Это было так неожиданно, что я даже рот открыл. И замер посреди кабинета.

— Я буду твоим проводником.

— А как же амбулатория?

— У меня отпуск, Данил. Я четыре года в него не ходила. И при последней проверке сверху меня за это чуть на столбе не вздернули. Так что… на ближайшее время я свободна. А там и отец поправится.

Я кивнул. Закрыл за собой дверь палаты. И, прислонившись к ней спиной, растер лицо ладонями. Как же я ошибался, когда думал, что все мои самые интересные путешествия остались в далеком прошлом. Как же я ошибался…

Глава 11

Случившееся меня истощило. Не знаю, как бы я добиралась домой, если бы не Данил. Возможно, пришлось бы просить подбросить меня кого-нибудь из коллег. Сама я едва шевелилась.

— Думаешь, они найдут, кто это сделал? — спросила мама, которая, как мы ее ни уговаривали, отказалась возвращаться домой.

— Не сомневаюсь.

Мы остановились у отцовского УАЗика. Чтобы нам не мешать, Данил сразу же сел за руль, а я задержалась, с тревогой разглядывая мать. Для своих лет она выглядела просто отлично. Но только не сегодня. Под ее глазами залегли тени, а тоненькие морщинки стали как будто глубже.

— Тебе бы отдохнуть, — в который раз повторила я и провела по щеке мамы ладонью.

— А я и отдохну. Там, рядом с Валиком, соседняя койка пустует… — мама мечтательно улыбнулась, а я закатила глаза. Она явно переигрывала. Все же ее в амбулатории койка ждала, а не в пятизвездочном отеле где-нибудь на французской Ривьере.

— Ладно, уговаривать тебя бессмысленно, — вздохнула я.

— Угу. Лучше побереги силы.

— Тогда до вечера. Если что понадобится — звони. Я завезу. Если отцу станет хуже…

— Яська, ну, что ты мне по двадцатому кругу повторяешь, а? Давай, дуй домой. Мы тут сами со всем разберемся.

Я послушно кивнула. Дернула дверь на себя и забралась в салон машины.

— Тебя куда сейчас?

— Домой. Ты и так потратил на меня кучу времени. Даже как-то неудобно, ей богу.

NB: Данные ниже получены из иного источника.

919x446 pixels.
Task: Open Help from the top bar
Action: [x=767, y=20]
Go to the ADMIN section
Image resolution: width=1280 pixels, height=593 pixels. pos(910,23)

— Неудобно спать на потолке, — отмахнулся Данил. Постучал большими пальцами по рулю и прибавил газу. Я так замоталась, что не заметила даже, как основательно испортилась погода. Небо почернело, и, несмотря на то, что был уже полдень, на улице было серо.

— Может быть, и хорошо, что мы никуда не поехали. Сейчас бы только вымокли и продрогли.

— Ты уверена, что погода испортилась бы, если бы все было хорошо?

— Конечно, — я сделала вид, что не понимаю, к чему клонит мой попутчик, и отвернулась к окну. Ну, серьезно, разве было не глупо думать, что я каким-то образом могу влиять на погоду? И ладно бы в эти сказочки верили местные, но Данил… Издевается он, что ли? Я скосила взгляд, незаметно, как мне казалось, его разглядывая. У Соловьева был красивый профиль, по-девчачьи длинные ресницы и свежая модная стрижка. Он не побрился, и на щеках синела отросшая за эти дни щетина. Мой взгляд скользнул ниже.

— И как тебе?

— Что?

— То, что ты видишь?

Данил улыбнулся и повернулся ко мне лицом.

— Хорошо, — не стала врать я. — Тебе бы только отъесться. Набраться сил…

— Я в порядке, — возразил он.

— Нет, но обязательно будешь.

— А ты, выходит, еще и даром предвидения обладаешь?

— Да ну тебя!

Данил засмеялся. Чуть не рассчитав поворот, свернул на грунтовку, ведущую к дому. Ветки пихты оцарапали бок нашего УАЗика, с мерзким скрежетом проехались по стеклу. На пороге дома нас встречала бабуля.

— Все будет хорошо, — сказала она, ничего у меня не спрашивая. Я только согласилась, качнув головой. Данил за спиной хмыкнул.

— Зови дочь, и идите есть, ты тоже, Яська, и даже не отпирайся.

— Ладно, — вздохнула я, понимая, что спорить — себе дороже. — Бабуль, а пока мы руки моем, ты для Данила приготовь свой чудесный отвар.

— Это какой же?

— Какой-какой… который поможет ему восстановить силы.

— Не стоит напрягаться. Я и без отвара прекрасно справлюсь, — посмеиваясь чему-то, только ему известному, Данил пошел к дому. Бабуля проводила его внимательным взглядом и, не мигая, уставилась на меня. Признаться, я с детства побаивалась, когда она так на меня смотрела. Мне все время казалось, что она видит меня насквозь. А я… я никого не видела. Даже собственного мужа. Так что Данил ошибался, если думал, будто мне передалась хоть капелька бабулиной силы. Нет. Абсолютно.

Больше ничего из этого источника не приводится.